State Department says decision came following Trump-ordered review meant to ensure funds were ‘spent in accordance with US national interests’

Palestinian Authority President Mahmoud Abbas (L) listens as US President Donald Trump speaks to the press before a meeting at New York's Palace Hotel during the 72nd UN General Assembly on September 21, 2017. (AFP Photo/Brendan Smialowski)
Palestinian Authority President Mahmoud Abbas (L) listens as US President Donald Trump speaks to the press before a meeting at New York’s Palace Hotel during the 72nd UN General Assembly on September 21, 2017. (AFP Photo/Brendan Smialowski)

 

WASHINGTON — The Trump administration has decided to cut more than $200 million in aid to the Palestinians, the State Department announced Friday, suggesting those tax-payer funds no longer served American interests.

The move is the ostensible result a review of US assistance to the Palestinian Authority that US President Donald Trump ordered in January, following Palestinian outrage over his decision to recognize Jerusalem as Israel’s capital and move the US embassy there.

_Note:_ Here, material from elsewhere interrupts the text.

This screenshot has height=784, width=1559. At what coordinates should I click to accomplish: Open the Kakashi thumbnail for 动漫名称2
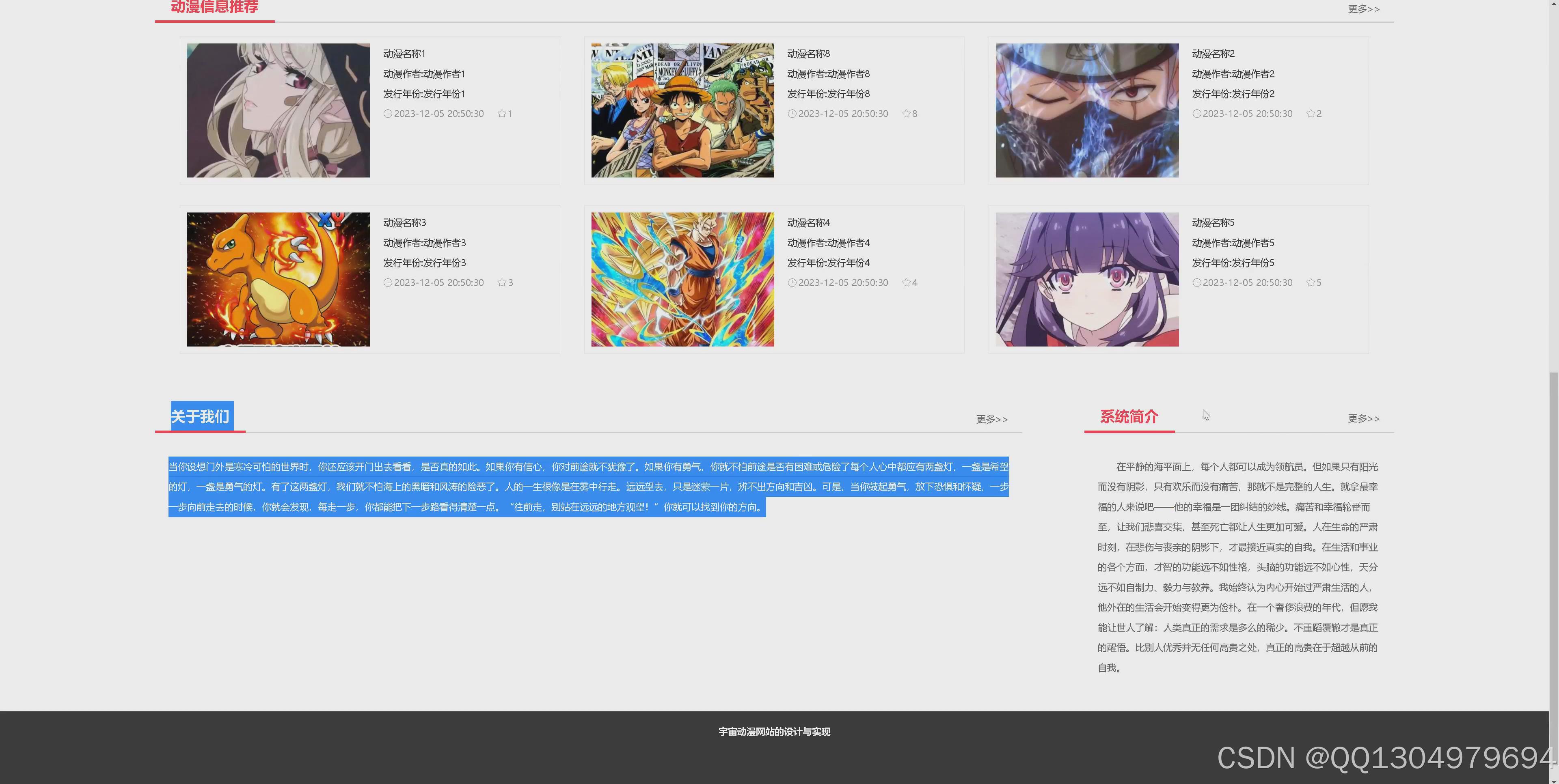(1086, 110)
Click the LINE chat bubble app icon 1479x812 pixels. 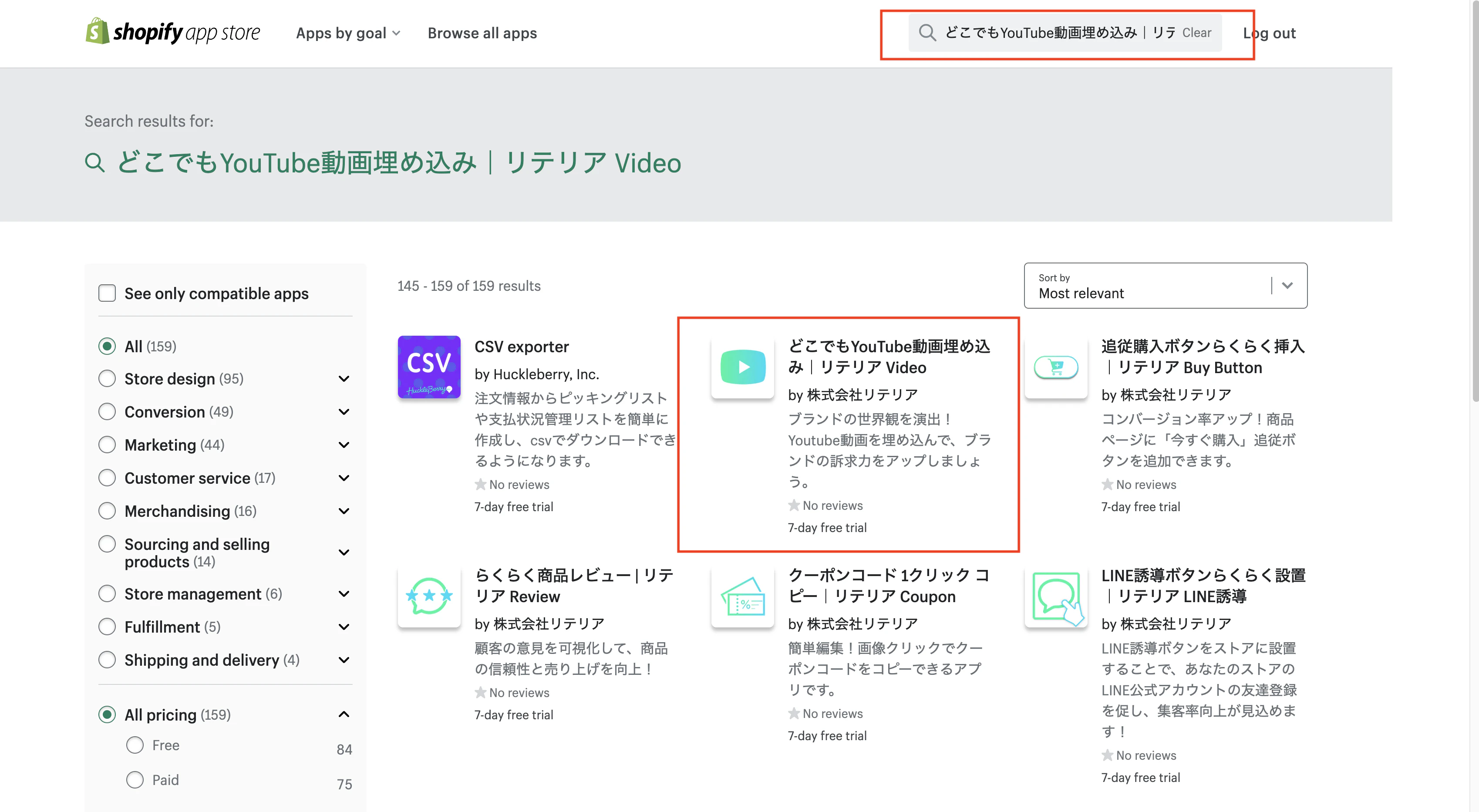[x=1056, y=596]
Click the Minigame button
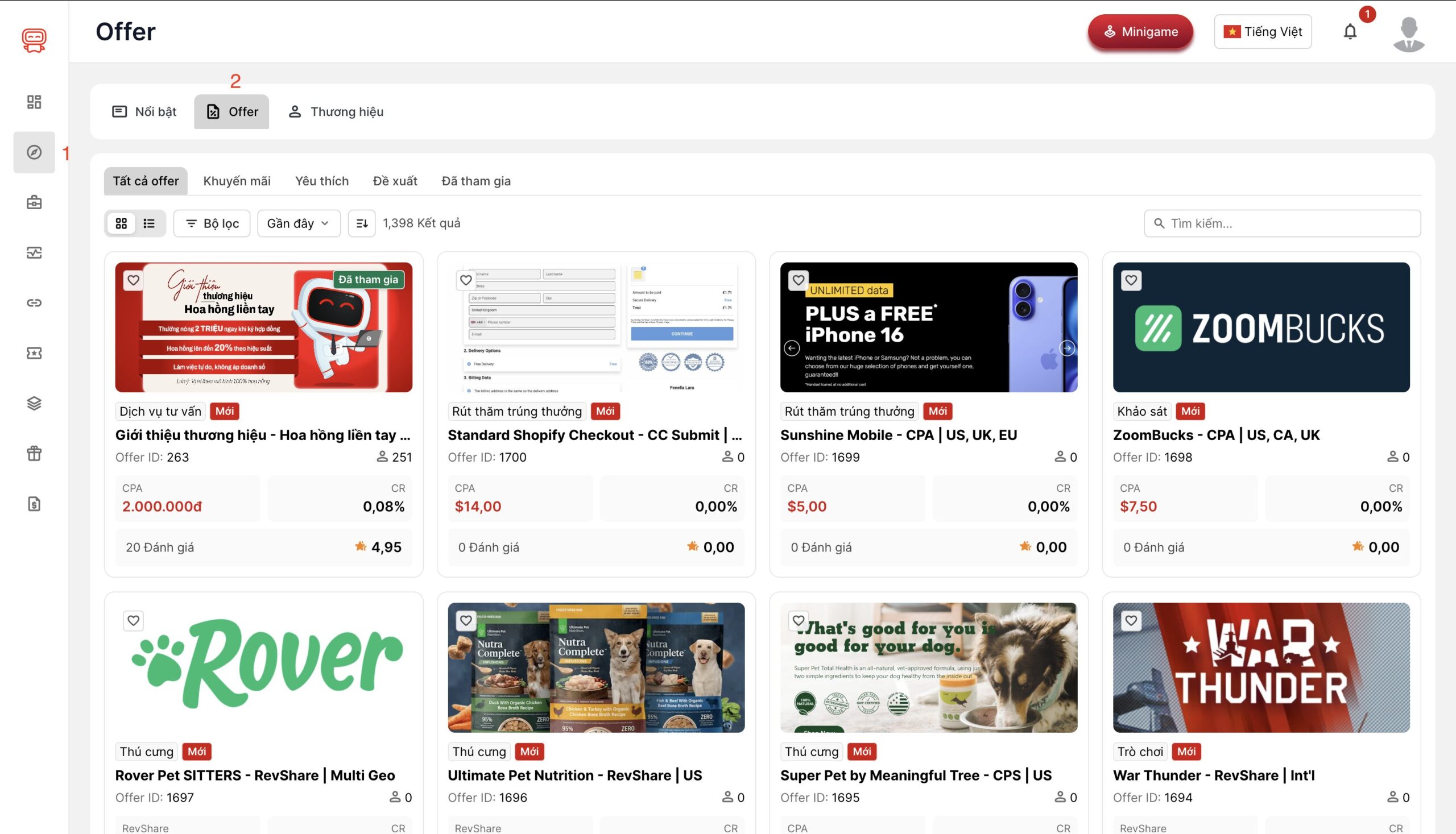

“As a result of that review, at the direction of the president, we will direct more than $200 million … in Economic Support Funds originally planned for programs in the West Bank and Gaza,” a State Department official said. “Those funds will now address high-priority projects elsewhere.”

This is not the first time Trump has cut longstanding aid bound to the Palestinians. In January, the White House announced it also would withhold $65 million in assistance to the UN relief agency for Palestinians.

Earlier this month, the administration released millions of dollars in frozen aid to the PA, but only for Israeli-Palestinian security cooperation, an administration source said.

The funds withheld Friday are directed toward health and educational programs, as well as initiatives to make Palestinian governance more efficient. They are used both in the PA-administered West Bank and the Hamas-ruled Gaza Strip.

The Trump administration said the terror group’s control of Gaza was one of the main reasons it wanted to cease its aid to the coastal enclave.

“This decision takes into account the challenges the international community faces in providing assistance in Gaza, where Hamas control endangers the lives of Gaza’s citizens and degrades an already dire humanitarian and economic situation,” the State Department official said.

The official did not give an exact amount of the funds to be cut, but said it is more than $200 million that was approved in 2017. The US had planned to give the Palestinians $251 million for good governance, health, education and funding for civil society in the current budget year that ends September 30. But with just over a month to go before that money must be used, reprogrammed to other areas or returned to the Treasury, less than half has actually been spent.

Washington’s withdrawal of the aid comes as Trump’s team tasked with brokering an Israeli-Palestinian accord is expected to release its long-awaited peace plan.

A Palestinian woman sits with a child after receiving food supplies from the United Nations’ offices at the United Nations’ offices in the Khan Younis refugee camp in the southern Gaza Strip, February 11, 2018. (AFP/Said Khatib)
A Palestinian woman sits with a child after receiving food supplies from the United Nations’ offices at the United Nations’ offices in the Khan Younis refugee camp in the southern Gaza Strip, February 11, 2018. (AFP/Said Khatib)

Trump’s son-in-law and senior adviser Jared Kushner and special envoy for Middle East peace Jason Greenblatt are expected to roll out the proposal in the near future, though they have provided no timetable for when that might happen.

Friday’s move was immediately castigated by the Palestinians, who said the cuts were “cheap blackmail.”

PLO Executive Committee member Dr. Hanan Ashrawi said the Trump administration “has already demonstrated meanness of spirit in its collusion with the Israeli occupation and its theft of land and resources; now it is exercising economic meanness by punishing the Palestinian victims of this occupation.”

Liberal US Jewish groups also cast the cuts as detrimental to efforts, and said they would exacerbate Palestinian suffering.

The left-wing Middle East advocacy group J Street said Trump’s decision would “have a devastating impact on innocent women, children and families,” arguing that they were intended to “cruelly punish Palestinian civilians and marginalize and undercut Palestinian leadership.”